La economía mexicana volvió a dar señales de fortaleza. Entre abril y junio de 2025, el Producto Interno Bruto (PIB) creció 1.2% anual, el doble de lo registrado en el primer trimestre, de acuerdo con cifras del INEGI.
El motor del crecimiento fue el sector agropecuario y los servicios, que sostienen a la mayoría de la población. El comercio y los servicios, responsables de dos terceras partes de la economía, avanzaron 1.8%, mientras que la agricultura, ganadería y pesca crecieron 2.6% respecto al mismo periodo de 2024.
Resistencia en tiempos difíciles
El repunte ocurre en un escenario adverso: Estados Unidos impuso aranceles de hasta 25% a ciertos productos mexicanos, en especial al acero, aluminio y automotriz. A pesar de ello, México no se detuvo. El país mostró capacidad para sortear las barreras externas y mantener su crecimiento.
En comparación trimestral, el PIB avanzó 0.6% frente a enero-marzo, con un desempeño sólido en las actividades terciarias, que crecieron 0.8%. Aunque las secundarias registraron ligeras caídas, el balance sigue siendo positivo.
El campo, pilar del crecimiento
En el acumulado del año, la agricultura y ganadería muestran un avance de 4.6%, demostrando que el campo mexicano es hoy una de las principales fortalezas económicas. El comercio y los servicios también mantuvieron el paso con un incremento de 1.5%.

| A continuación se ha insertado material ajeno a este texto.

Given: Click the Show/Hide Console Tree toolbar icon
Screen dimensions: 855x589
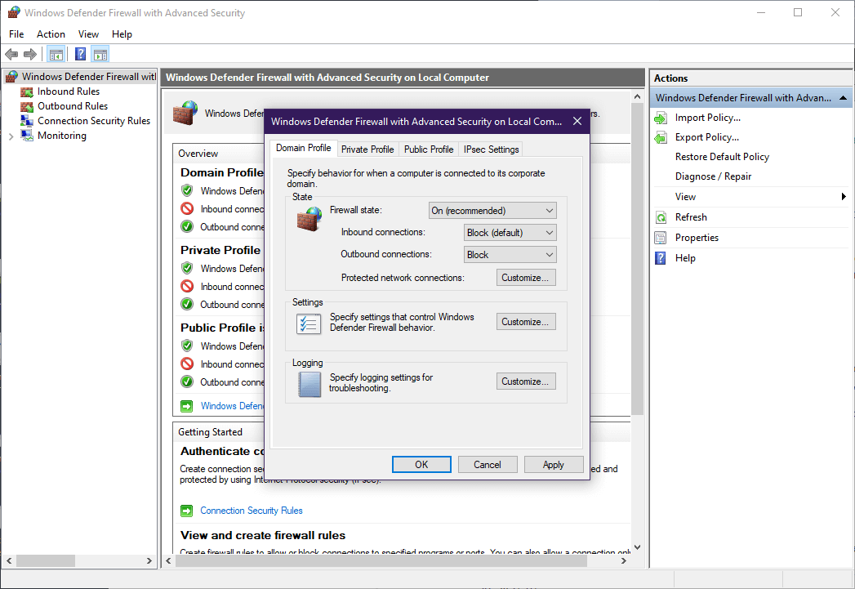Looking at the screenshot, I should coord(56,54).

Un México que avanza con la 4T
El Indicador Global de la Actividad Económica (IGAE) confirmó que en junio la economía creció 0.2% mensual y 0.9% anual, impulsada por un espectacular 5% en las actividades primarias y 1.5% en los servicios.
Mientras analistas de la banca privada insisten en advertir sobre riesgos externos y desaceleración en Estados Unidos, los datos muestran otra realidad: México mantiene un rumbo de crecimiento firme gracias a las políticas de la Cuarta Transformación, que apuestan al campo, al mercado interno y a la soberanía económica.